*INSTRUCTIONS FOR THE TASK*.
Locate the word "header" in the data below, then copy every line that holds it.

******************************

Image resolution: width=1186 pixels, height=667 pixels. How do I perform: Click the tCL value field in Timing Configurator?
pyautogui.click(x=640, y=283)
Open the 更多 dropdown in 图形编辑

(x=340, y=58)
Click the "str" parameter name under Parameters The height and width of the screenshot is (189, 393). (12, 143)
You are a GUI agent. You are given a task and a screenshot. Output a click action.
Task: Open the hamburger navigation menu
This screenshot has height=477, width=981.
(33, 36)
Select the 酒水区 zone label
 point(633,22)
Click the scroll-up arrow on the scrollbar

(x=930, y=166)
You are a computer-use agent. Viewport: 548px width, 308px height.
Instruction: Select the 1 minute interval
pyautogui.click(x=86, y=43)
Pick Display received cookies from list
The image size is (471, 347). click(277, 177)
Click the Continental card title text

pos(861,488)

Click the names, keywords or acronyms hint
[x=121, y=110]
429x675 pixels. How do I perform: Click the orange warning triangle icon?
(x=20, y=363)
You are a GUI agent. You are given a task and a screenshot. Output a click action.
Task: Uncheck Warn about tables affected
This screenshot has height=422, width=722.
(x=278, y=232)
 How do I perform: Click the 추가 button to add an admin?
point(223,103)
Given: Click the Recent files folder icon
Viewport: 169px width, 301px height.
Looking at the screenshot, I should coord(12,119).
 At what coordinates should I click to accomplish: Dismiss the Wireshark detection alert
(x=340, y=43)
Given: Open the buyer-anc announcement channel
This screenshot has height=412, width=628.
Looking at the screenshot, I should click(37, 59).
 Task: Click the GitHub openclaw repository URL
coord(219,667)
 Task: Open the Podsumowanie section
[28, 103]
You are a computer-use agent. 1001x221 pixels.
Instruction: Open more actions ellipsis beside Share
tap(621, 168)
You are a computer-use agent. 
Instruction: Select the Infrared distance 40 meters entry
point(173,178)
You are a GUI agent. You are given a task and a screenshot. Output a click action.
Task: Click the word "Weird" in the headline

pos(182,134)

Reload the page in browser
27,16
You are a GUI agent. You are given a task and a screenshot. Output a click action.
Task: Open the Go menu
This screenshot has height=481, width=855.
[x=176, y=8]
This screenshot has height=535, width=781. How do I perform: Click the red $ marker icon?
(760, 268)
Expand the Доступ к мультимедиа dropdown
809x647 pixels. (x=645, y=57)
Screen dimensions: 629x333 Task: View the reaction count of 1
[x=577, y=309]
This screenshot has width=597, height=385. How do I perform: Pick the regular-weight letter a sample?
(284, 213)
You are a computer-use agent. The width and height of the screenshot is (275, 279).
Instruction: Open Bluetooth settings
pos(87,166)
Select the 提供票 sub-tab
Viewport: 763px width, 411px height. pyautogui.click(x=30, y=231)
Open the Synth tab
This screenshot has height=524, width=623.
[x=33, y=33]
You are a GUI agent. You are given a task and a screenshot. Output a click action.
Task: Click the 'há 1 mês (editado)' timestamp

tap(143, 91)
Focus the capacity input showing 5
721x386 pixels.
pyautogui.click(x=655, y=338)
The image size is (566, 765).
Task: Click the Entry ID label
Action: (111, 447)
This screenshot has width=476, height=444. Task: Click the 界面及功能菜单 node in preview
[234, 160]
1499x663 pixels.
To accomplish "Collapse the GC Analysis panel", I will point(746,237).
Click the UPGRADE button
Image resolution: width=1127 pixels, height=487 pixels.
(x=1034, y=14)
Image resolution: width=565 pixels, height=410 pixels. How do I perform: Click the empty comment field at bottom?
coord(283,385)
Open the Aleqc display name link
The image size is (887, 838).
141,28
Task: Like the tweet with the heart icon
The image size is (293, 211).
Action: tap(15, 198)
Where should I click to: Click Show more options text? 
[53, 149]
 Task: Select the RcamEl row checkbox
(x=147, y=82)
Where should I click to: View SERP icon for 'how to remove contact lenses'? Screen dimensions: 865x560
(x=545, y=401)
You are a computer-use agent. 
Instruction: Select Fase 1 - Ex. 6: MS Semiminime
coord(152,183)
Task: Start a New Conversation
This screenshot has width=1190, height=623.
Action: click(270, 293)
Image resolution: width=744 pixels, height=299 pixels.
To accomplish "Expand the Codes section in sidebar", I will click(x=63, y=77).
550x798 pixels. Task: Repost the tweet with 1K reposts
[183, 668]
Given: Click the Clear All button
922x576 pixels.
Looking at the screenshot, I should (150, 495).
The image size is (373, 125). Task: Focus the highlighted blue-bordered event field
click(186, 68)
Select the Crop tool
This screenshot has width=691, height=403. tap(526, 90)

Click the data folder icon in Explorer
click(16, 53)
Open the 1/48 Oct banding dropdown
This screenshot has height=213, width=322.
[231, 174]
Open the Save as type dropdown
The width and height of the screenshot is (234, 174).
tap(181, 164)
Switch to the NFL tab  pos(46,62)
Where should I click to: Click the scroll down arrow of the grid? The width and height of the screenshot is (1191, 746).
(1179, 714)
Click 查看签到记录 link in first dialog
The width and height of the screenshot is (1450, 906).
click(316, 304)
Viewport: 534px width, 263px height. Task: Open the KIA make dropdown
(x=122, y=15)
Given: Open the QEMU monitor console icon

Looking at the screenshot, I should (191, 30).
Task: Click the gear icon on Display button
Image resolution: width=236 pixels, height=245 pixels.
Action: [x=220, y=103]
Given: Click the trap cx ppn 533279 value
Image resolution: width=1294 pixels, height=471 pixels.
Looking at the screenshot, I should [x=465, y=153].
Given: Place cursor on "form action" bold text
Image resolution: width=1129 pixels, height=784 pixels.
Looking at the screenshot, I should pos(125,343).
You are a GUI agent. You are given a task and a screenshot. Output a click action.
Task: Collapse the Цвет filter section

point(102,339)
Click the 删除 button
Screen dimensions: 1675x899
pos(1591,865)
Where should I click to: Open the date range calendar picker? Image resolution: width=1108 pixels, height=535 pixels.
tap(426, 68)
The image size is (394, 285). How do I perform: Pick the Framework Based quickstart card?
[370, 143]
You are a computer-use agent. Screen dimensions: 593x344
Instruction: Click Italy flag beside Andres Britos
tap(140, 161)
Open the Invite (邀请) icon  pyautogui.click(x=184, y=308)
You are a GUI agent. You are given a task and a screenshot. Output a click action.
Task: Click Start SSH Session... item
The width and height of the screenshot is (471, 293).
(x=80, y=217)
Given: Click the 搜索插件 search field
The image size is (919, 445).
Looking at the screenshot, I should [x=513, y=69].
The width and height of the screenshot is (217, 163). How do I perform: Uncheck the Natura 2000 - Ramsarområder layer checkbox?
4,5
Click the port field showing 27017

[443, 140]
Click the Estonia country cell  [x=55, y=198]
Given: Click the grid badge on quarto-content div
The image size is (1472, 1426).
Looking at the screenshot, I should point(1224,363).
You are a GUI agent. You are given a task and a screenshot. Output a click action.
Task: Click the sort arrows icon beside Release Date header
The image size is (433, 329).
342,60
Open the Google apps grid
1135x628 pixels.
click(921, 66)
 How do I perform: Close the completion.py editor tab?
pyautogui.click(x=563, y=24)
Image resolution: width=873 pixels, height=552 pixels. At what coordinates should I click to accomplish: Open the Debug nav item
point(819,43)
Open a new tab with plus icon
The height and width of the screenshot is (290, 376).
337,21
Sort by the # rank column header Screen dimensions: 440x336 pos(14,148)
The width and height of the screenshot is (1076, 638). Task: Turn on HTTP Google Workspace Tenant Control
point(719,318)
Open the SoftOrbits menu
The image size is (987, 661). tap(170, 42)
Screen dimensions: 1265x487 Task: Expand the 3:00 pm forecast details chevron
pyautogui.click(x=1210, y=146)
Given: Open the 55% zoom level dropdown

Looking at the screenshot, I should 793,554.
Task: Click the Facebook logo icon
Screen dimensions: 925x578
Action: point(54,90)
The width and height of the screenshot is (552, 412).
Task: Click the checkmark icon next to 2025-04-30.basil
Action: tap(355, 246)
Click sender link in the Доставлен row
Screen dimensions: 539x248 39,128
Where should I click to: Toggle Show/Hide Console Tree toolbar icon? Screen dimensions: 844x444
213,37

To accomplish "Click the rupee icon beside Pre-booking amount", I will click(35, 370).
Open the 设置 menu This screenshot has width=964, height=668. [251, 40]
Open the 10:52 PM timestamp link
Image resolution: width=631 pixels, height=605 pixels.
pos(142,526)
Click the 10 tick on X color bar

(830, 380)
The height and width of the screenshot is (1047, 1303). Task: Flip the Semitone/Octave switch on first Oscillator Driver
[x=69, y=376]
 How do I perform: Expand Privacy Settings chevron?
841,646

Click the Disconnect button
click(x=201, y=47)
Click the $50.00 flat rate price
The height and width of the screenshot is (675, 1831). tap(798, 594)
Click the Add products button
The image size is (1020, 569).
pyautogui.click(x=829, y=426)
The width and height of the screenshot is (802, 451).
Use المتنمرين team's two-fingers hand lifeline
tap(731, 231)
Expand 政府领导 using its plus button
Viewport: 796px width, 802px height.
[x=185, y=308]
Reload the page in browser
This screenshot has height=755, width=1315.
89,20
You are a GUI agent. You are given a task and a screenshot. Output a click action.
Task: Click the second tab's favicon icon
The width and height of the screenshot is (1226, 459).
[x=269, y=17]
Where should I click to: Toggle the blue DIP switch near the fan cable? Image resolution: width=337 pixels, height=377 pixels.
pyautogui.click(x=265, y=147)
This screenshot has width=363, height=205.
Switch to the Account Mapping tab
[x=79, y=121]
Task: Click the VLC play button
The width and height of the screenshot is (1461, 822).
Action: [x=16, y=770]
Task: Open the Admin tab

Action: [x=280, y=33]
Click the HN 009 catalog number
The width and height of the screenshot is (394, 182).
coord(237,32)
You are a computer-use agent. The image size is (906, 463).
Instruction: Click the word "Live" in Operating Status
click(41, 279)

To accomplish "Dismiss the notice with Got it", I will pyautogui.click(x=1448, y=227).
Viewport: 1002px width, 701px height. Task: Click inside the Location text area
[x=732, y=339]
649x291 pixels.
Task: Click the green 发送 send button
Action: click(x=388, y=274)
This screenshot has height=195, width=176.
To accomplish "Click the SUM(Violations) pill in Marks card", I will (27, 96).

******************************

*ANSWER BOX*.
Task: Click the sort arrows icon beside Release Date header
Sort by the # rank column header Screen dimensions: 440x336 pos(14,148)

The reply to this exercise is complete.